The controversy became the aspect everyone associated with the band, so all that momentum kind of fizzled out. It was stressful for the four members to say the least. Perhaps this is why a song like “Anxiety,” on their 2016 Preoccupations album, punches so hard—the band truly lived it.

And as they considered new names, another problem arose. The band was now on a label, which meant they legally needed a fresh name that no one had ever used before. “We had hundreds of names rejected because of that, and then you have all these people screaming at us, which again, was a warranted reaction I think,” Flegel says, “But we honestly did the best we could.”

“I think people thought that we were jerks, or thought it was a political statement,” Wallace adds. 

“Yeah, but we’re past it now and a little wiser I guess,” Munro concludes as the others nod. 

A few hours before the photo shoot, Preoccupations were figuring out how to play some of the Arrangements songs live before their North American tour.

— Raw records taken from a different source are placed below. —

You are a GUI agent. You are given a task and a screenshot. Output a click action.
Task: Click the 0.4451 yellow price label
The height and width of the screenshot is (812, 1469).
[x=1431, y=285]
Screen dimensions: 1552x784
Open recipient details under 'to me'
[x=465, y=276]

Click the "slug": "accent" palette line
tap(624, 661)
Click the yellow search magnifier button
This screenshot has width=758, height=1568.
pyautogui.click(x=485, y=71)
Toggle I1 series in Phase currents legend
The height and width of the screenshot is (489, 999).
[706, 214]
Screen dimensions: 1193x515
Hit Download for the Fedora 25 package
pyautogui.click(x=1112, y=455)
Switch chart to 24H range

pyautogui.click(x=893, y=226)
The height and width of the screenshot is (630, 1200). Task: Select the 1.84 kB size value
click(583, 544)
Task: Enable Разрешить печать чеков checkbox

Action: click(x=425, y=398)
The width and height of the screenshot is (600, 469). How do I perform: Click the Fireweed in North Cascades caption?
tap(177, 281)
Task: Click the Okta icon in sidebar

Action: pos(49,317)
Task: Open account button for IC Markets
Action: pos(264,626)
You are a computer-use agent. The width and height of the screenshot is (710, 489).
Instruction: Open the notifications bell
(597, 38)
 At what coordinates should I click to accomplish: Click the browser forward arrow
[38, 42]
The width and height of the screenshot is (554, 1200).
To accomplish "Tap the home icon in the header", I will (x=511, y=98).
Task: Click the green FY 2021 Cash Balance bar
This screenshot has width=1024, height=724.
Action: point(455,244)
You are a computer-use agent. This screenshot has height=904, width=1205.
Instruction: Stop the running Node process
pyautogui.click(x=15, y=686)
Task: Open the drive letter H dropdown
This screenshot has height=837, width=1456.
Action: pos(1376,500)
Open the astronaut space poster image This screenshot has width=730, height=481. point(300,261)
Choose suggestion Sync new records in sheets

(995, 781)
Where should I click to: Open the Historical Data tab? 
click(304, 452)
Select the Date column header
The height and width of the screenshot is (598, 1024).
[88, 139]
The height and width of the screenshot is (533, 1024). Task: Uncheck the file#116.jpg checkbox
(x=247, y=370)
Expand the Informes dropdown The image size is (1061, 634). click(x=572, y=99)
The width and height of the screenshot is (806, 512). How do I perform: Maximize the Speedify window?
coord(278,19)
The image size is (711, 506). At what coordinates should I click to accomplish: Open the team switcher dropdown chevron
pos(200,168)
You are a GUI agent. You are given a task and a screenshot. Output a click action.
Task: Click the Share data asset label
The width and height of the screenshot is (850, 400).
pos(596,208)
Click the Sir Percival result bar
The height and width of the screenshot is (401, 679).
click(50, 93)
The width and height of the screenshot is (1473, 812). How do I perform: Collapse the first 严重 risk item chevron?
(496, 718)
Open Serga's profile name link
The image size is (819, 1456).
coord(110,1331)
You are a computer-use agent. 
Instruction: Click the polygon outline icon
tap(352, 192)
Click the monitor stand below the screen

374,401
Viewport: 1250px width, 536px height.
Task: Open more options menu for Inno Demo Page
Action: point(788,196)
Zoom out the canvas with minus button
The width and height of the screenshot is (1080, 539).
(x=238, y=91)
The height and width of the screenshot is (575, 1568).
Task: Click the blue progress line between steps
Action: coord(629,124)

Each member agrees that recording the album is one thing, but learning the songs in a live setting is a different beast. 

“Like I said, I kind of went crazy with the guitar and layering a bit,” Munro says. “Danny’s guitar is in a weird tuning and we have some walls of sound we need to recreate on stage.”

“It seems like loud guitar music is kind of more of a thing now, and maybe better than the last time we put out a record,” Flegel chimes in. 

“So yeah, it’s not going well,” Wallace laughs. “I wish we could say we got it nailed down in a day, but that’s just not reality.”

But Preoccupations will nail it, because under all the jokes and wild tour stories, they’re a professional band of musicians with over a decade’s worth of chemistry. And when they’re feeling frustrated, maybe due to the wrong guitar tone in a song, or a part coming in too late or early, they will persevere. 

“Or Danny, our court jester, will tell some wild story after a few beers and we’ll all laugh and be like ‘OK. Again,” Flegel laughs.

“That’s kind of what it’s all about, right?” Christiansen says. “Having fun. Without that, we’re just four dudes who happen to play instruments kind of good.”